If you’re overwhelmed by all of this, that’s okay. There’s a lot of information here. Just remember that we can improve our health a great deal just by making small changes.

I invite you to start reading the labels on the foods you buy. Trust me; I understand the importance of convenience. It’s so much easier to purchase premade foods, especially when you have little to no time on your hands. But nowadays, there are a lot of healthier premade foods available that don't contain harmful vegetable oils; you just have to look for them.

Next time you’re grocery shopping, check the food label. Not just the nutrition facts, but really read the ingredients. If you see any of the “hateful 8” oils listed, try to find a better option.
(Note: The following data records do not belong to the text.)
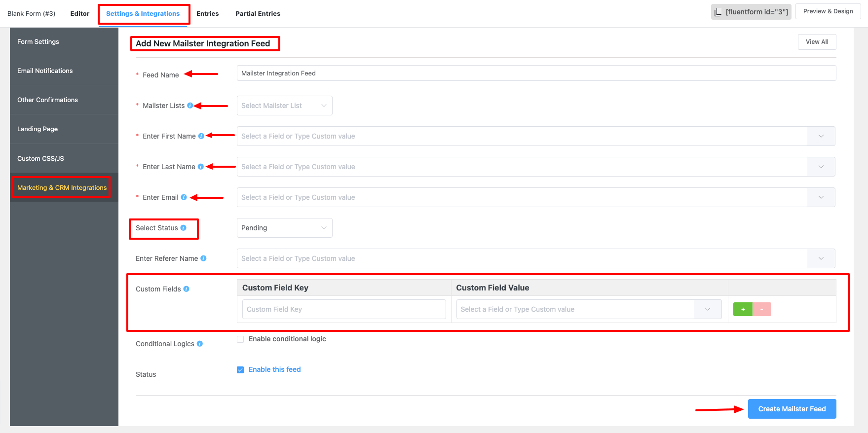Click the info icon next to Enter Last Name
The width and height of the screenshot is (868, 433).
[x=200, y=167]
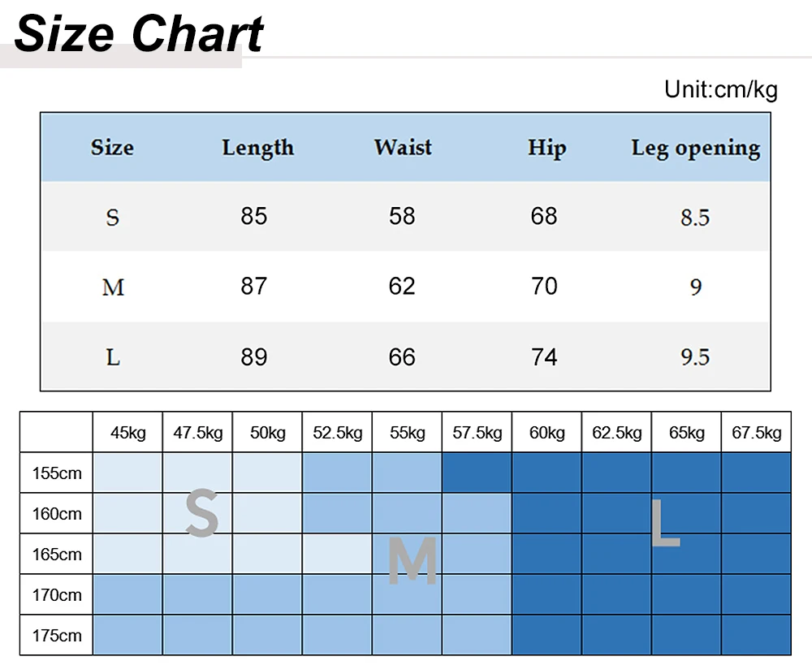This screenshot has height=665, width=812.
Task: Select the size M row label
Action: [113, 287]
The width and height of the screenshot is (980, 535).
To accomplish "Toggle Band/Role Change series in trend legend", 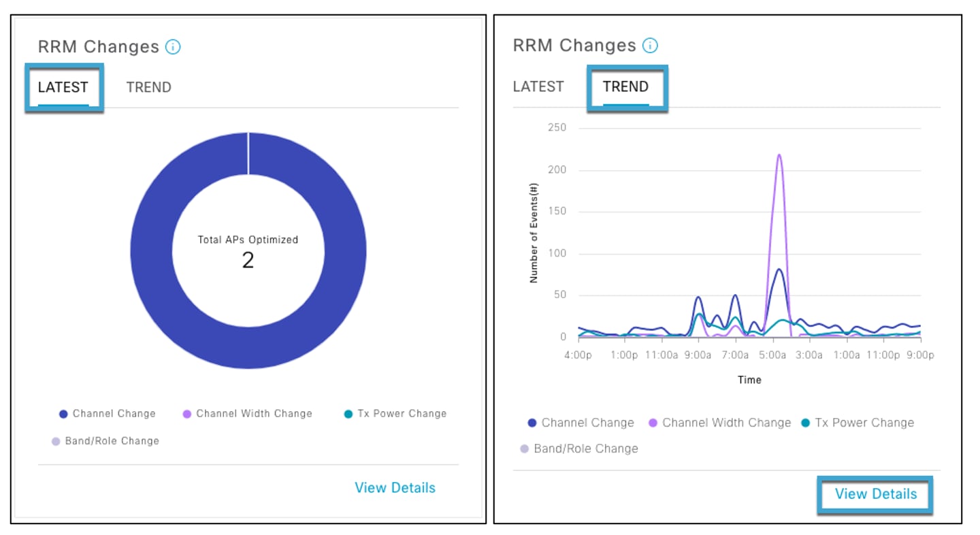I will coord(523,449).
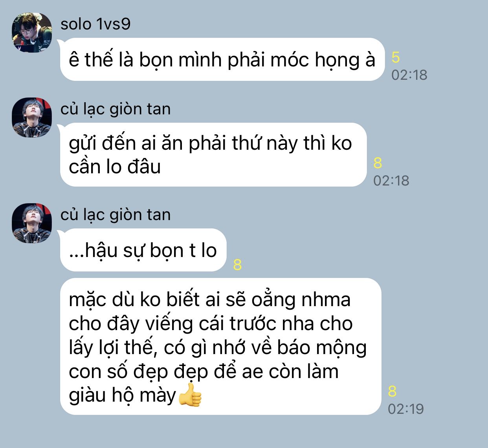Viewport: 488px width, 448px height.
Task: Click the thumbs-up emoji in the last message
Action: [x=190, y=395]
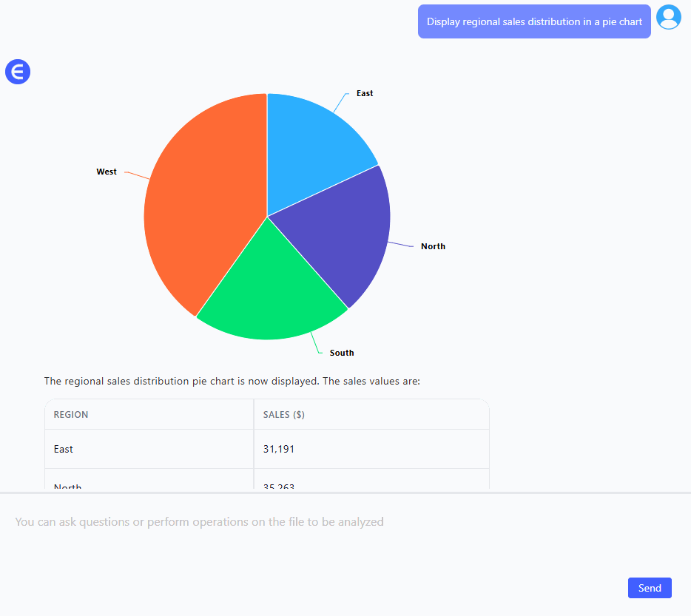The height and width of the screenshot is (616, 691).
Task: Click the SALES ($) column header
Action: [x=284, y=415]
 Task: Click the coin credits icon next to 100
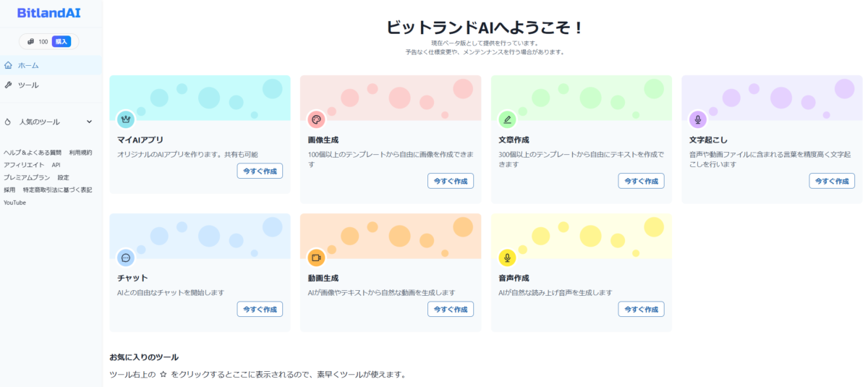tap(31, 41)
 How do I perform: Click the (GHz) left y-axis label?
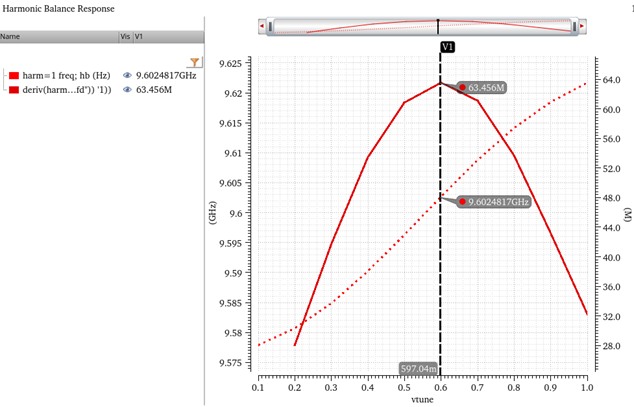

Eventually, over time, you’ll know which brands are better options and learn ways to avoid products that have these highly processed oils.

Also don’t be upset if you wind up eating something that contains vegetable oils. We’re not perfect, and we don’t all have access to better products. Just try to cut back as much as you can. You’ll start to feel better, have more energy, feel fuller longer, and set yourself up for a healthier body and lifestyle.

And while you’re at it, cut back on the refined sugar as well, okay?